• **ASSIGNMENT**
Once you find the line below that has "The image size", output it and every line after it exactly, stopping after the line that has "Click the 匹配方式", with no pictures.

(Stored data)
==============================
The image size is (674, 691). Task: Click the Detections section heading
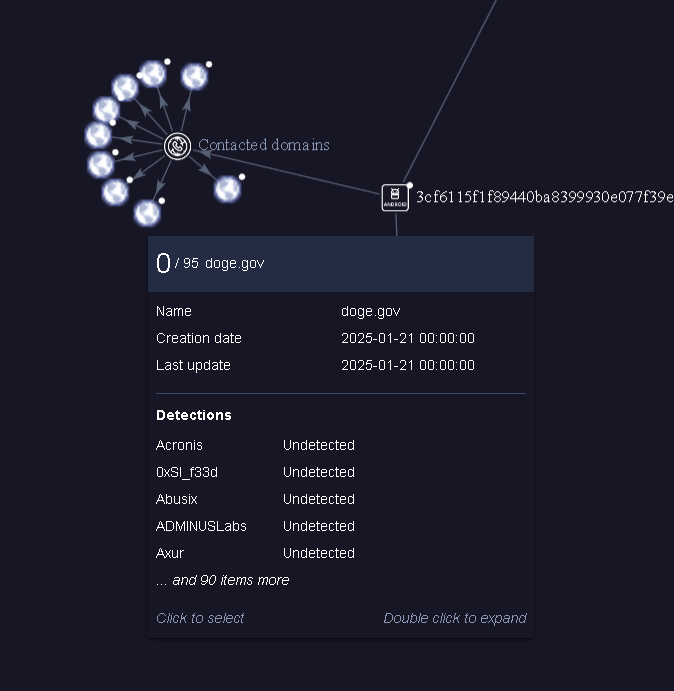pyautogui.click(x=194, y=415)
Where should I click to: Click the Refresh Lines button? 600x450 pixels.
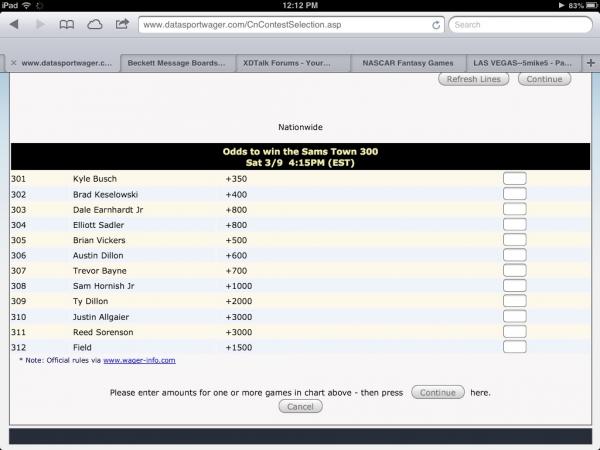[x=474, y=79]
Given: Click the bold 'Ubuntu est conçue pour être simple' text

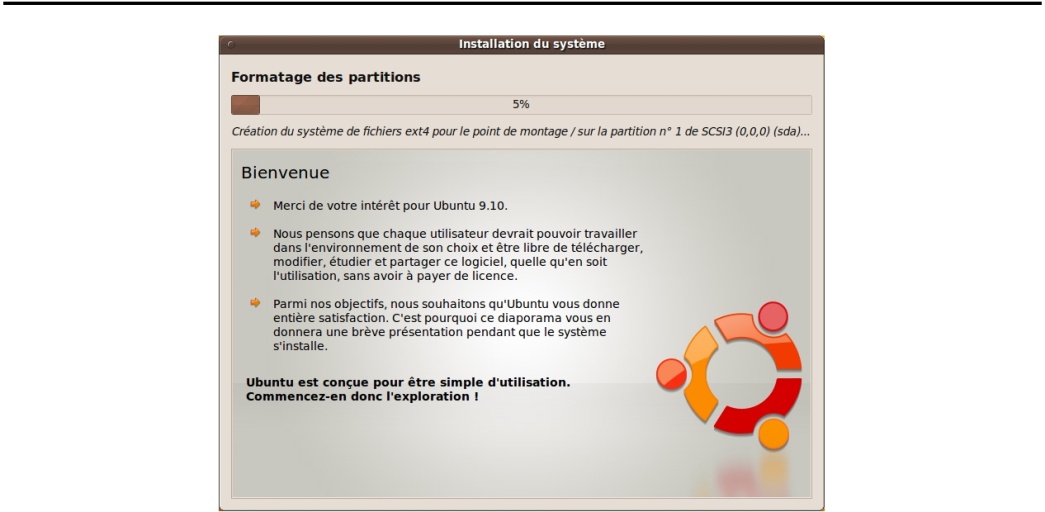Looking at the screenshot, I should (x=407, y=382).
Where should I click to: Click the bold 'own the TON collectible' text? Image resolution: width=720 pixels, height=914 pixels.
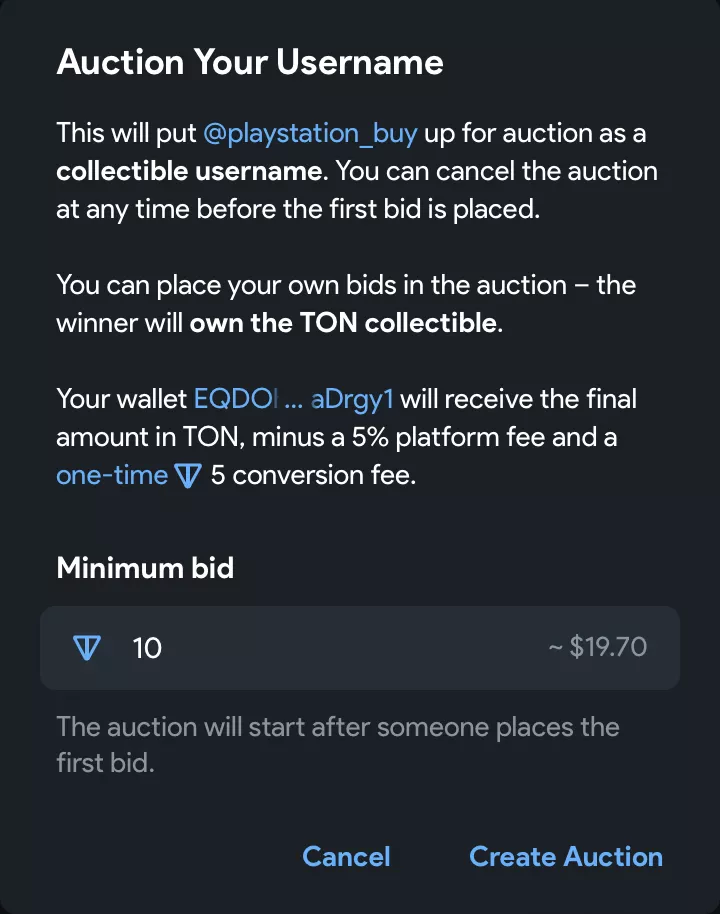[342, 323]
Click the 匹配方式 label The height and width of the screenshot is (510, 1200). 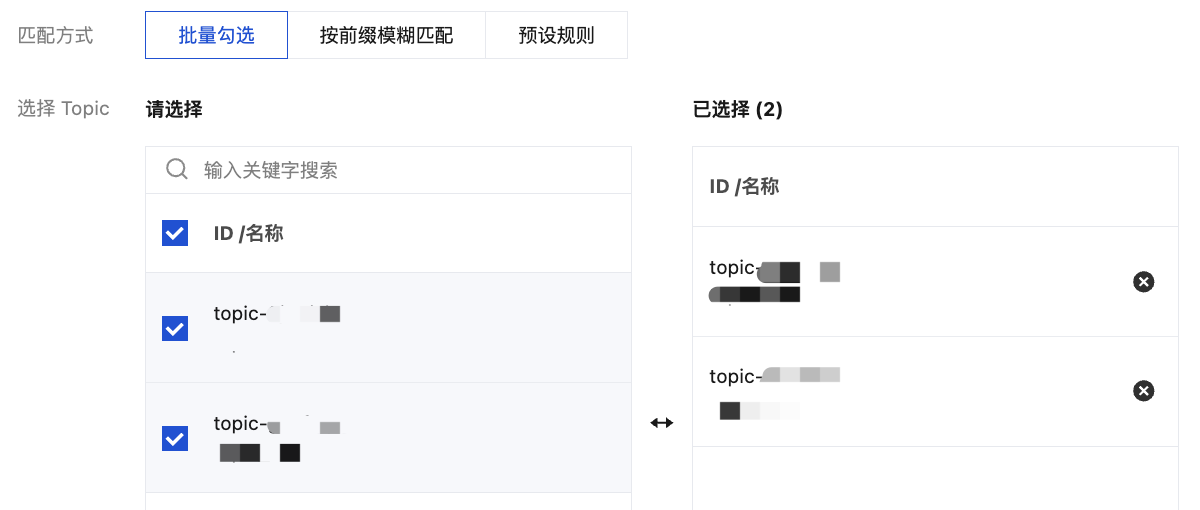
==============================
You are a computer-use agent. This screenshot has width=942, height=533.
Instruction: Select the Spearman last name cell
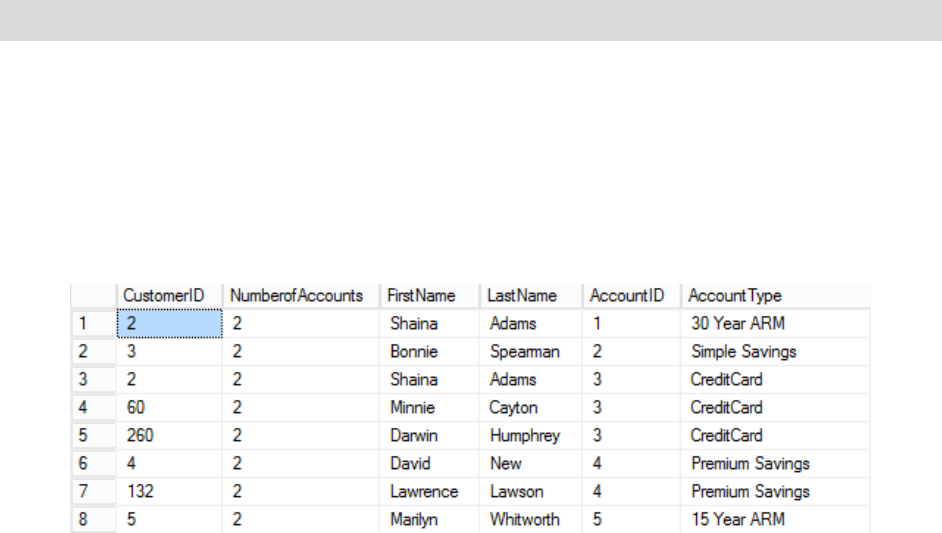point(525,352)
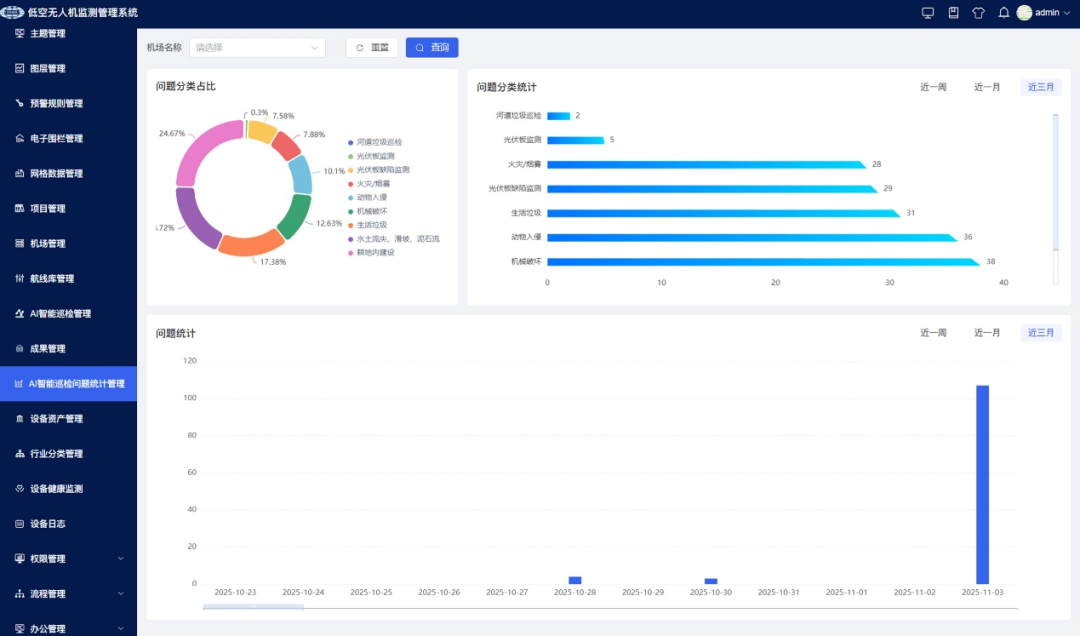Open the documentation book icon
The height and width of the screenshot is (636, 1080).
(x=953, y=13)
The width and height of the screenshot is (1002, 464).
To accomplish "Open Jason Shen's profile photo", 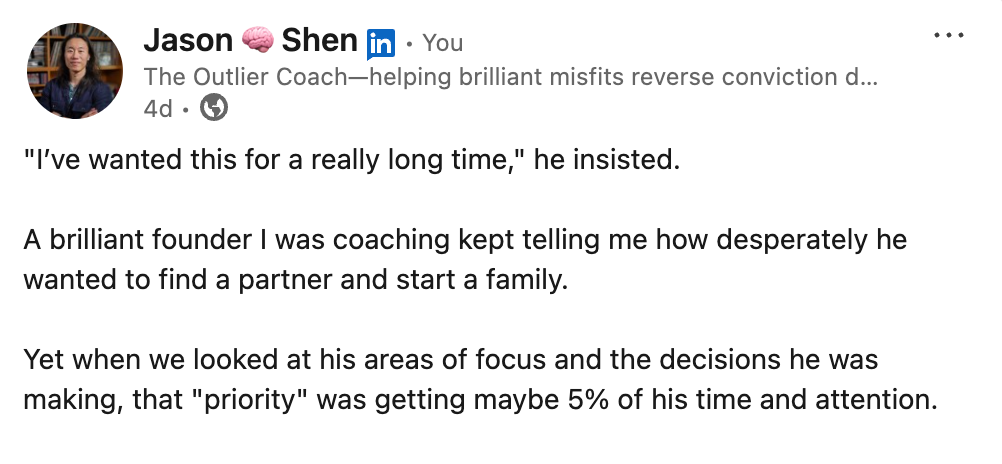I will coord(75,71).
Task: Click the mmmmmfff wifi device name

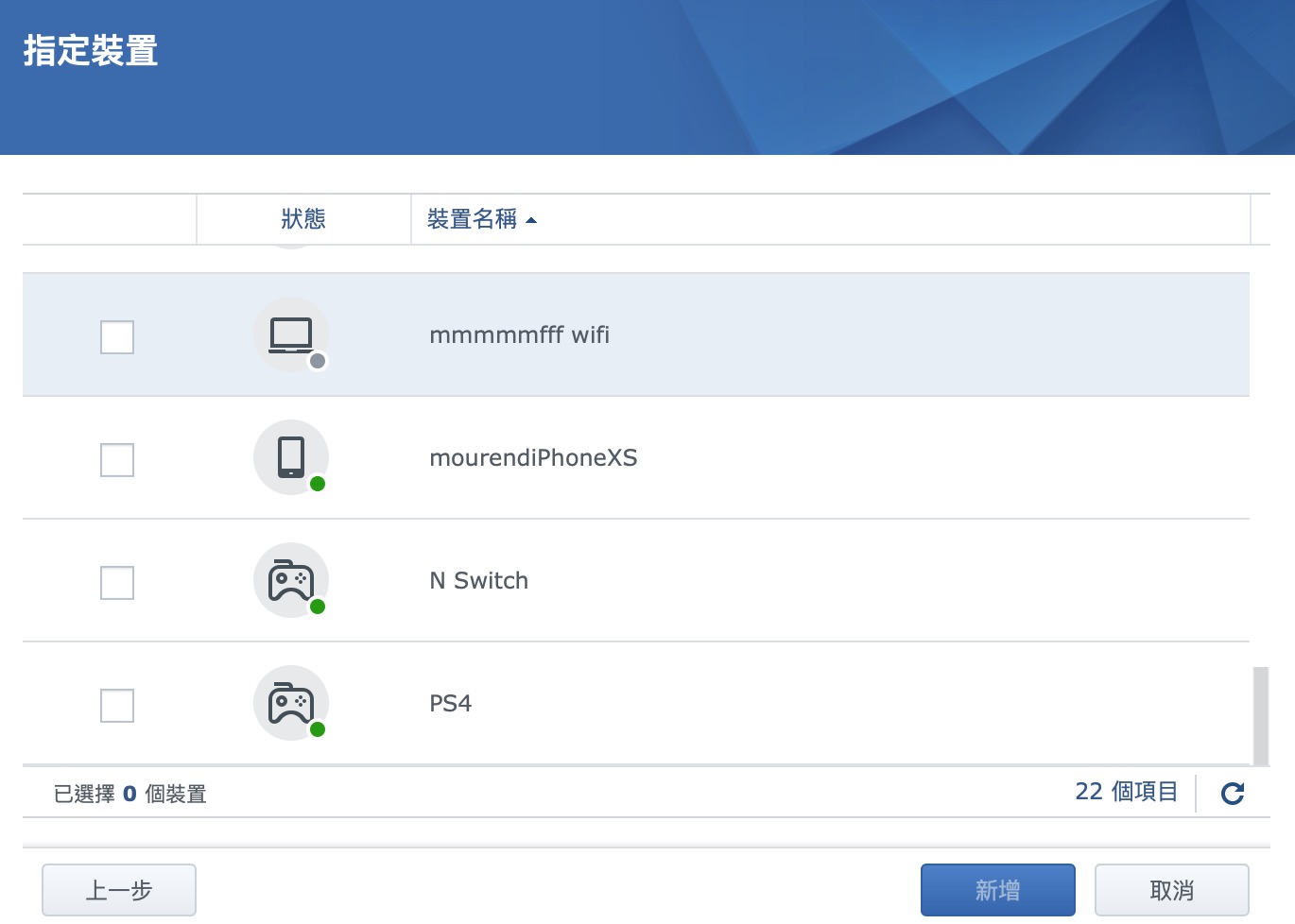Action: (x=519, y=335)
==============================
• **YOUR SOLUTION**
The image size is (674, 691). Task: Click the Detections section heading
pyautogui.click(x=194, y=415)
Where should I click to: Click the Refresh Lines button? 600x450 pixels.
[x=474, y=79]
Given: Click the bold 'Ubuntu est conçue pour être simple' text

Looking at the screenshot, I should (x=407, y=382).
Where should I click to: Click the bold 'own the TON collectible' text? Image resolution: width=720 pixels, height=914 pixels.
[342, 323]
Click the 匹配方式 label The height and width of the screenshot is (510, 1200). 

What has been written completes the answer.